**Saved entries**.
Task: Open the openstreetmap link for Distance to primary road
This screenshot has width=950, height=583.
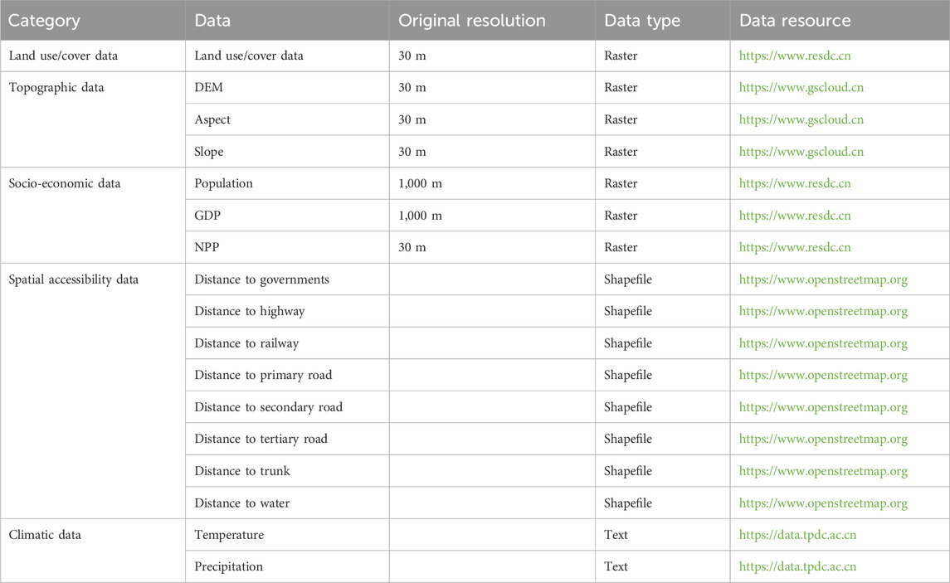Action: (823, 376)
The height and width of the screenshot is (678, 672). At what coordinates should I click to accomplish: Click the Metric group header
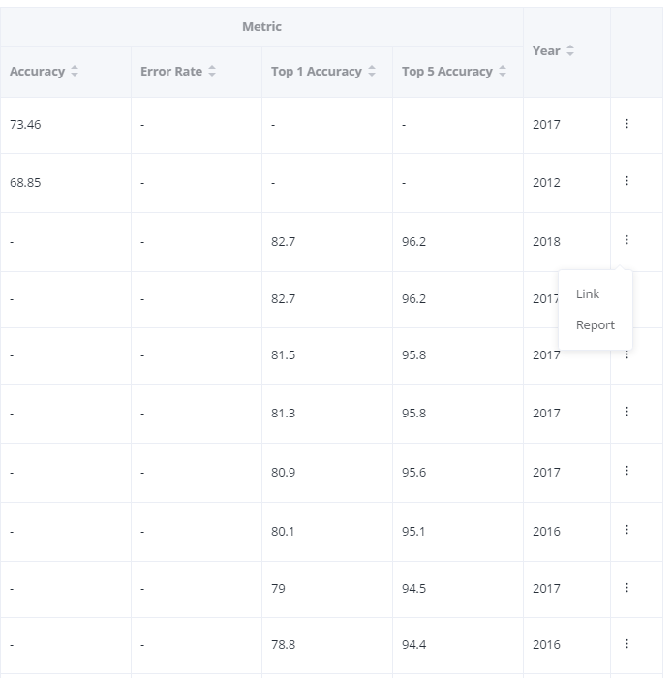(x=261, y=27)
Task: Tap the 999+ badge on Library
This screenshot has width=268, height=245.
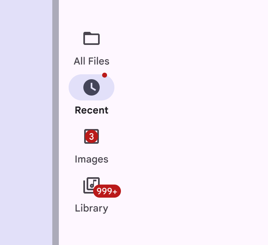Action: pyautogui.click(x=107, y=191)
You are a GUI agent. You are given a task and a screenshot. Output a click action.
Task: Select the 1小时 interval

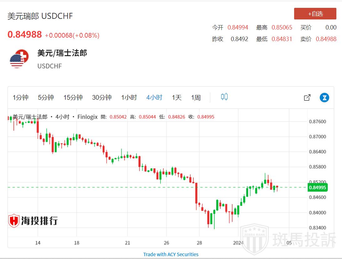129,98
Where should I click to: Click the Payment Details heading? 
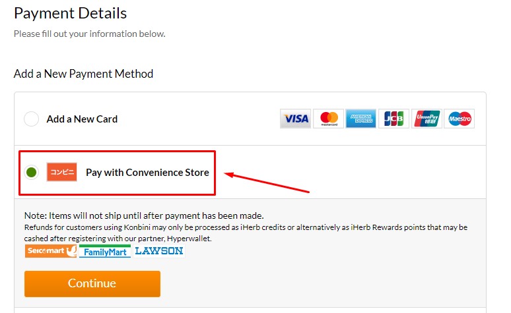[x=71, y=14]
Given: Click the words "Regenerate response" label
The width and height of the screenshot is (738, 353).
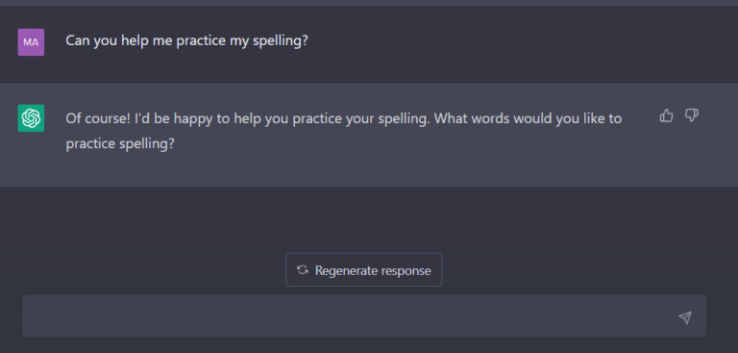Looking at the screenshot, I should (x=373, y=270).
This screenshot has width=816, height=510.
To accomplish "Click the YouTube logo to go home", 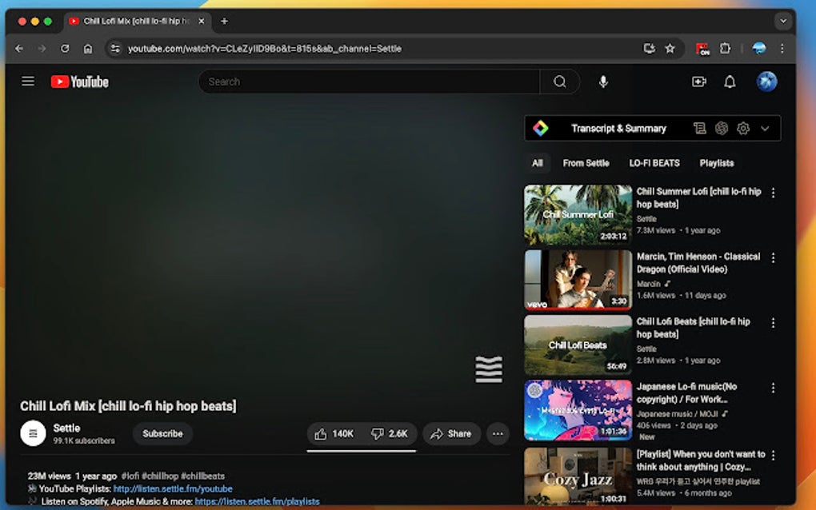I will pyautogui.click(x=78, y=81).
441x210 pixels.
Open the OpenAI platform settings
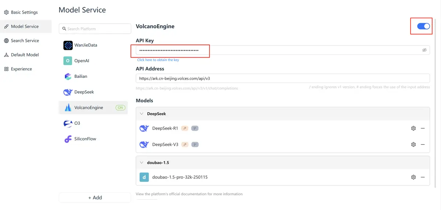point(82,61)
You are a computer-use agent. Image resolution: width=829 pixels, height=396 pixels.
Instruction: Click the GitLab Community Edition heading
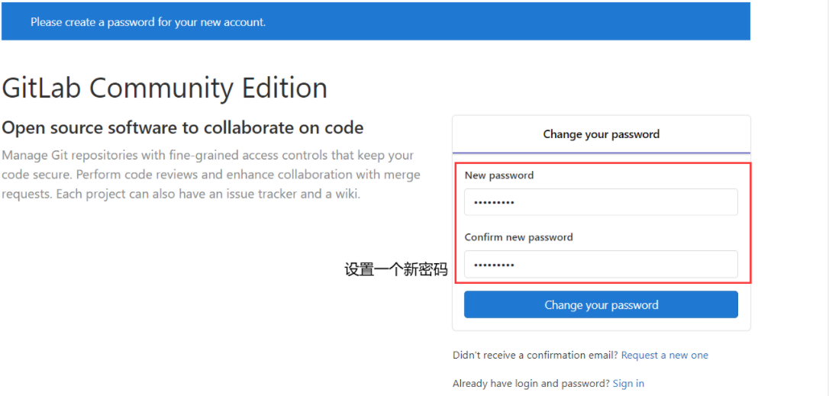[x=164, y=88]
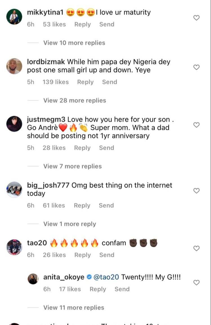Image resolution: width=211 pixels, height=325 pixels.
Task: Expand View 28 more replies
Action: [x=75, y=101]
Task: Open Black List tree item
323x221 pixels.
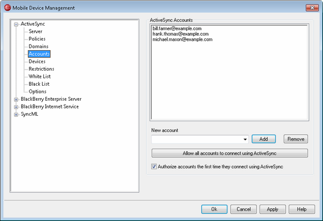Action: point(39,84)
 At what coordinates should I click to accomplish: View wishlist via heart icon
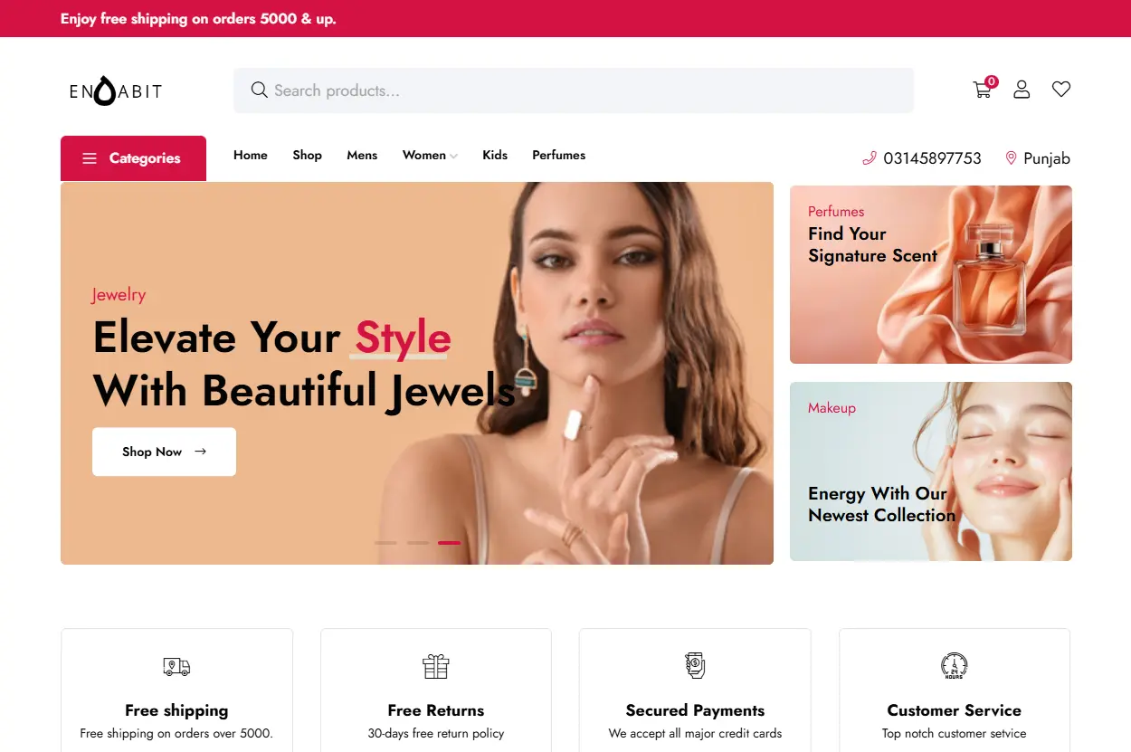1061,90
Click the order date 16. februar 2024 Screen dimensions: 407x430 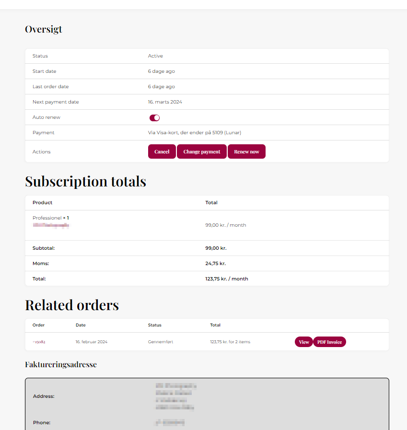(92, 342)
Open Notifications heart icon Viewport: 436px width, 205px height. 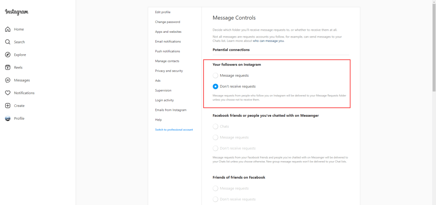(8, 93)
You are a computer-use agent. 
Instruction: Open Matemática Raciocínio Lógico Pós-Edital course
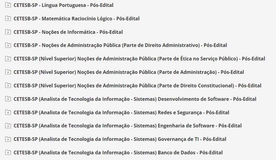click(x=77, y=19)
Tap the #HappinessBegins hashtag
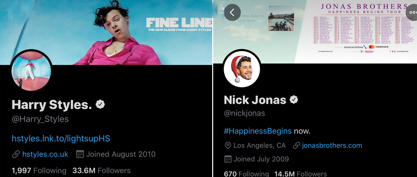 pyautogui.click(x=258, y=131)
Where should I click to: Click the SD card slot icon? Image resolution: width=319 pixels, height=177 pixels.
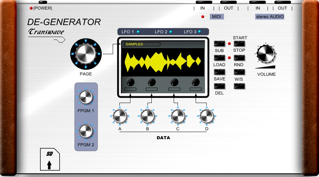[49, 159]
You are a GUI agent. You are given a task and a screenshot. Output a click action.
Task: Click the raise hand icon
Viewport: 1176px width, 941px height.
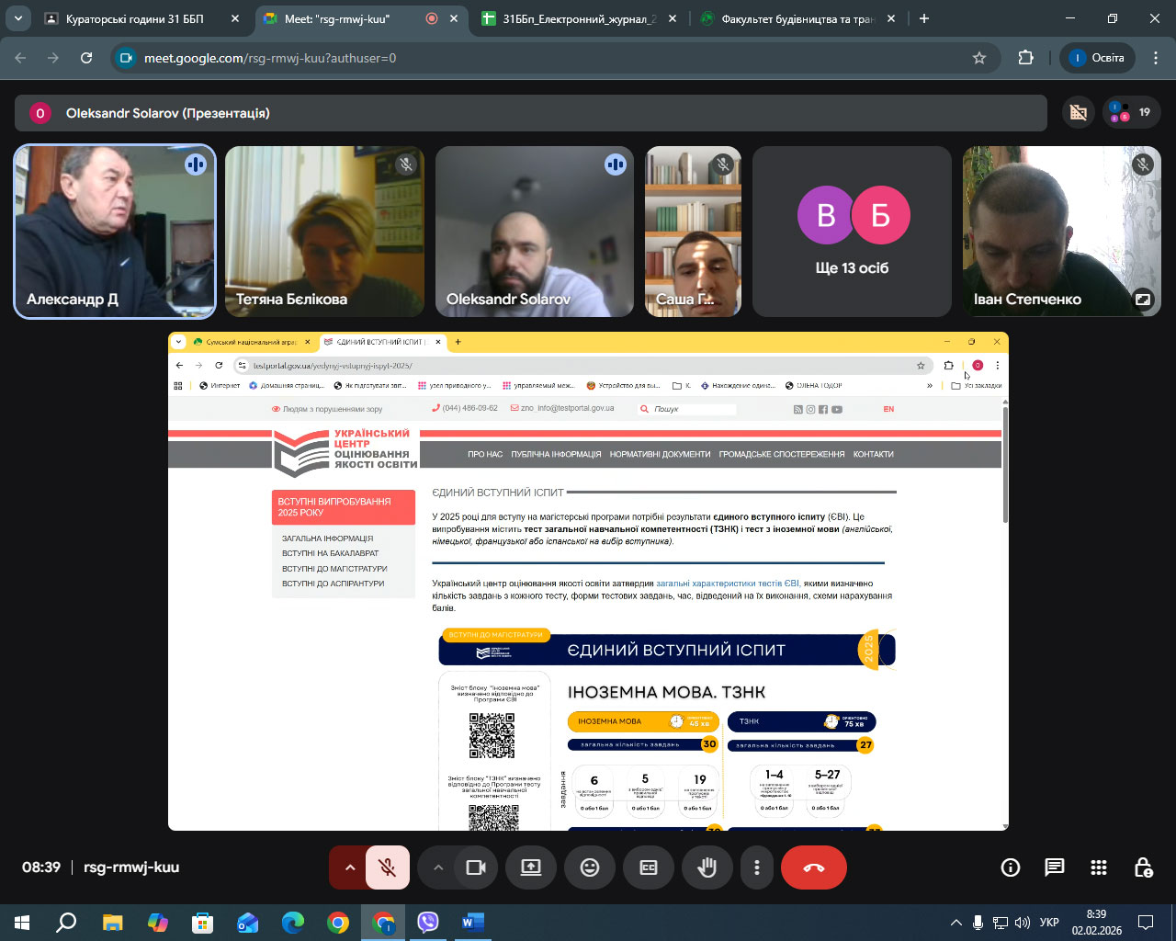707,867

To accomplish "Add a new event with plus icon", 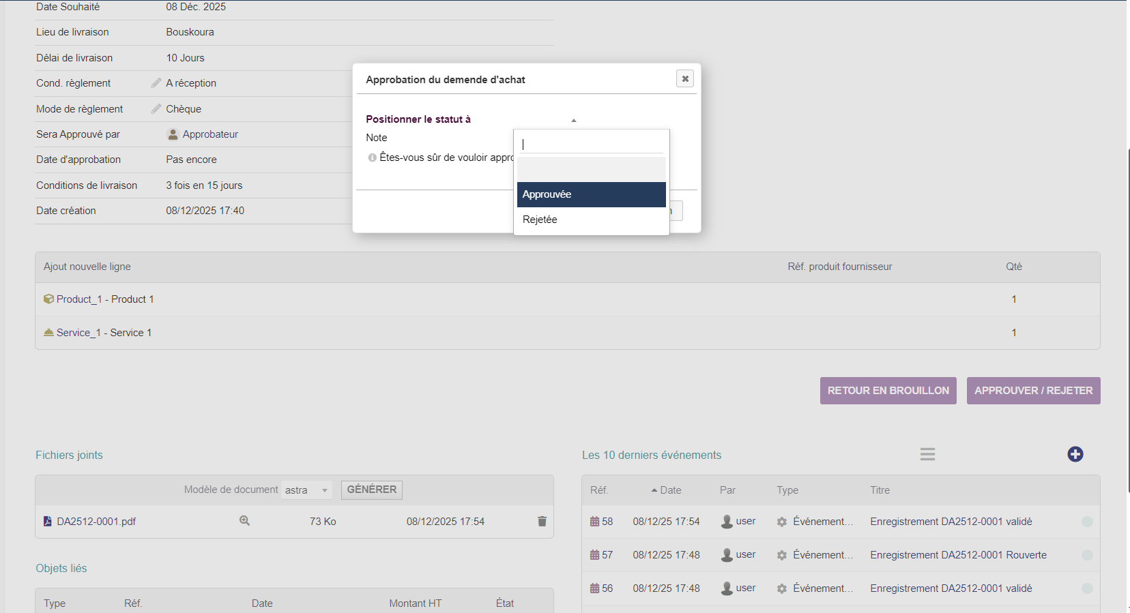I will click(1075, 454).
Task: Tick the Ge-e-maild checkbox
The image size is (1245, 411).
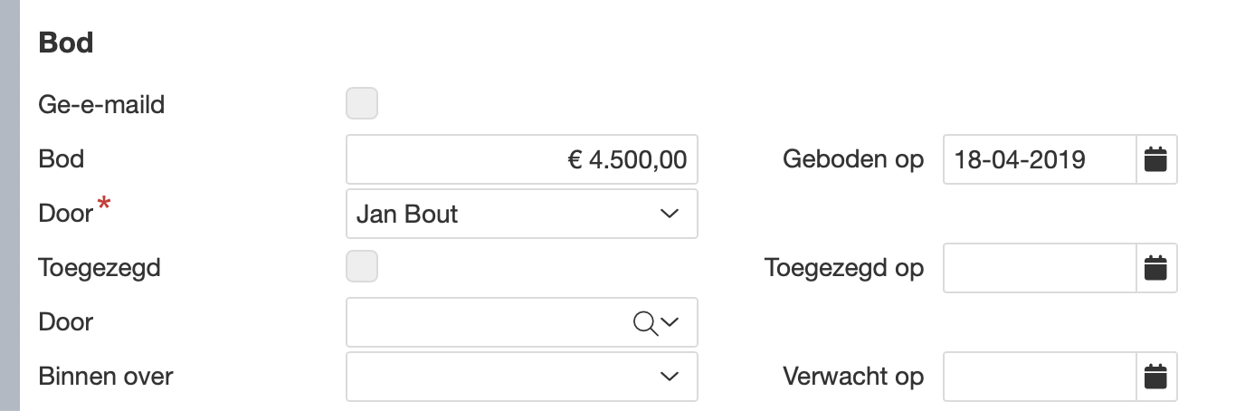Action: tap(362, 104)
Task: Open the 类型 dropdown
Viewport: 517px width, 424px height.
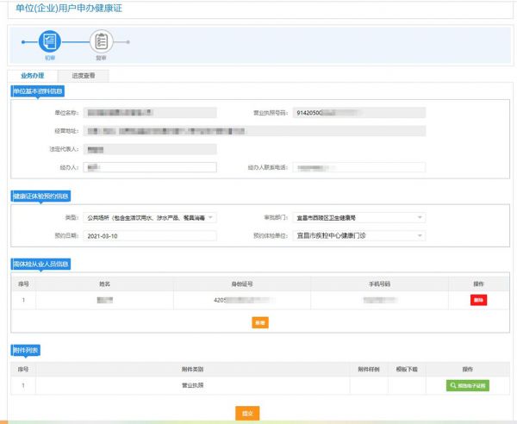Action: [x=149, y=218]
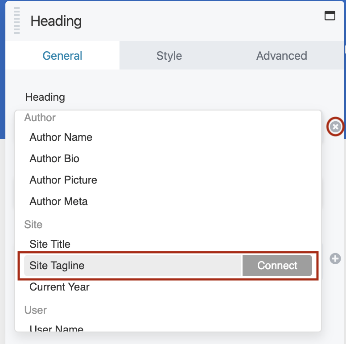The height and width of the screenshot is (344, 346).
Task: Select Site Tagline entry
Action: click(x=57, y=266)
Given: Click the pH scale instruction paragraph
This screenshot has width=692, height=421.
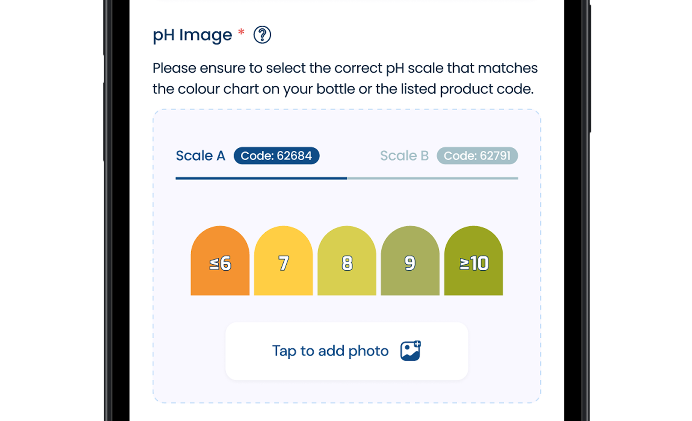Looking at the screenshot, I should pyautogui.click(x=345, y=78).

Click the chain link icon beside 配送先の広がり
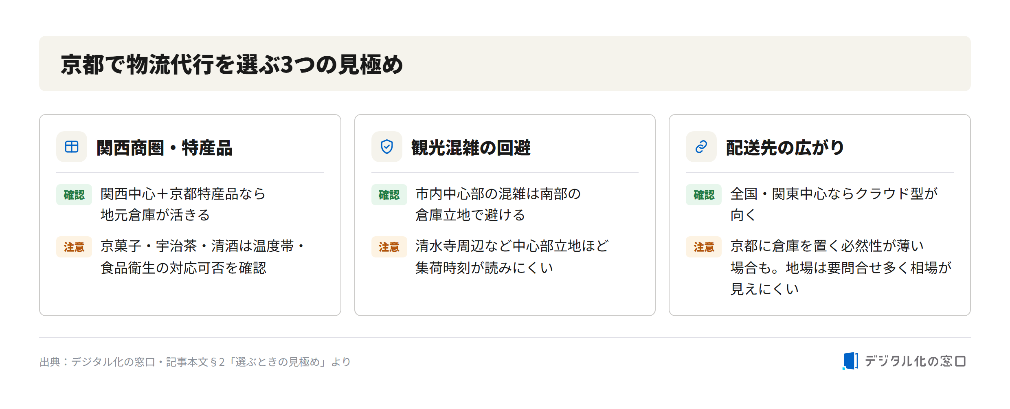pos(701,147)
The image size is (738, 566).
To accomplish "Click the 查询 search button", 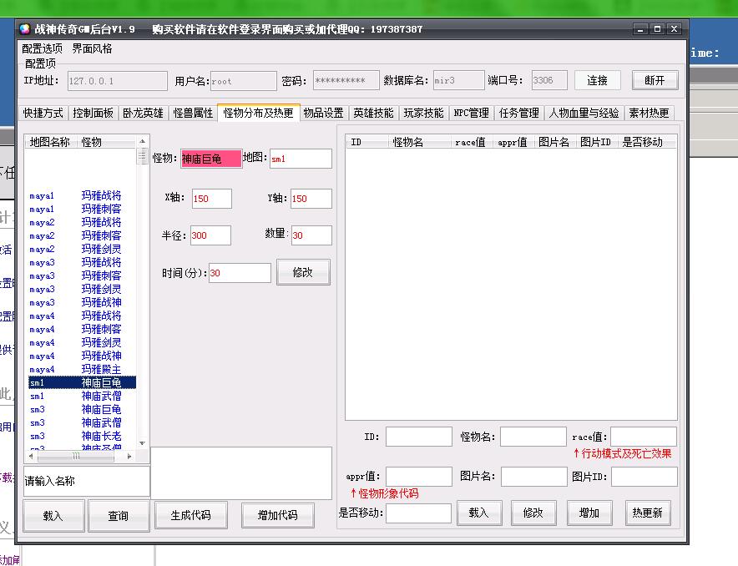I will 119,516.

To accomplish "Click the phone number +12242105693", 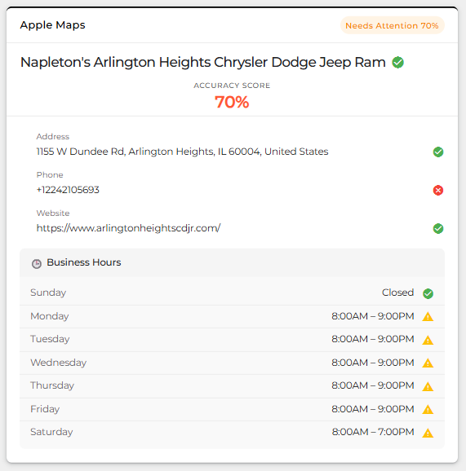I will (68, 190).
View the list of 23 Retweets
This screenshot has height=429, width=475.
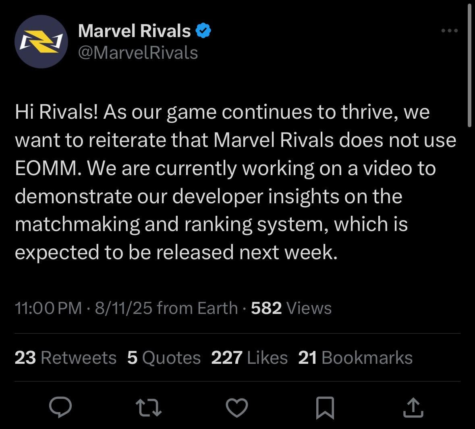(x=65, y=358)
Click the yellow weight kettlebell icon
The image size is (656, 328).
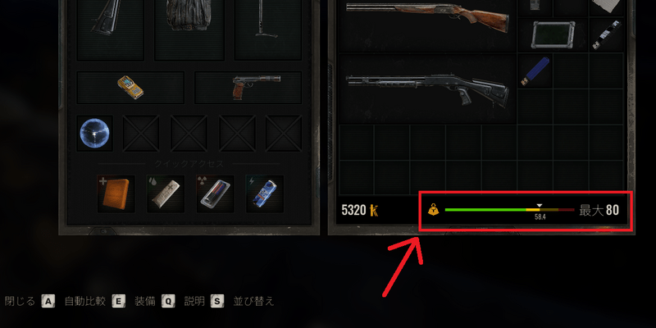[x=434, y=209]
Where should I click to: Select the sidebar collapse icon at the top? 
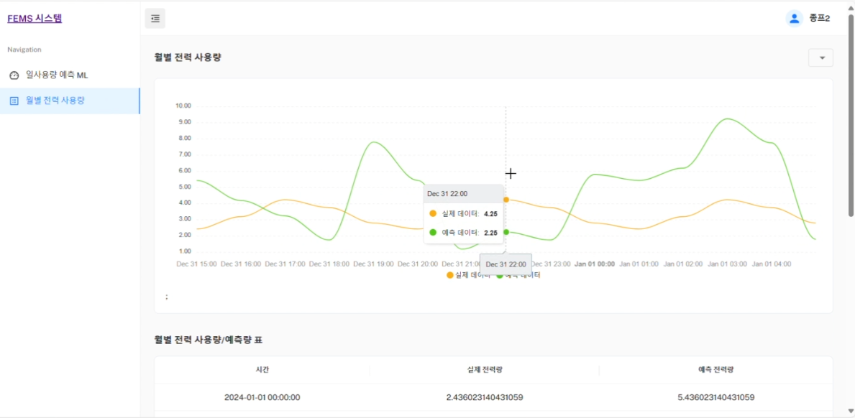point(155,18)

**WHAT YOU SHOULD DO**. Repeat, with no pictures, every line from the top of the entries above through the line that has "Given: Click the words", keeping each one exact.

**RESPONSE BOX**.
Task: Open the openstreetmap link for Distance to primary road
This screenshot has width=950, height=583.
Action: (823, 376)
The height and width of the screenshot is (678, 672). At what coordinates should I click to accomplish: Click the Metric group header
(x=261, y=27)
Task: Tap the 999+ badge on Library
This screenshot has width=268, height=245.
Action: pyautogui.click(x=107, y=191)
You are a GUI agent. You are given a task and a screenshot. Output a click action.
Task: Select the 1小时 interval

129,98
Where should I click to: Click the Payment Details heading? 
[x=71, y=14]
Given: Click the words "Regenerate response" label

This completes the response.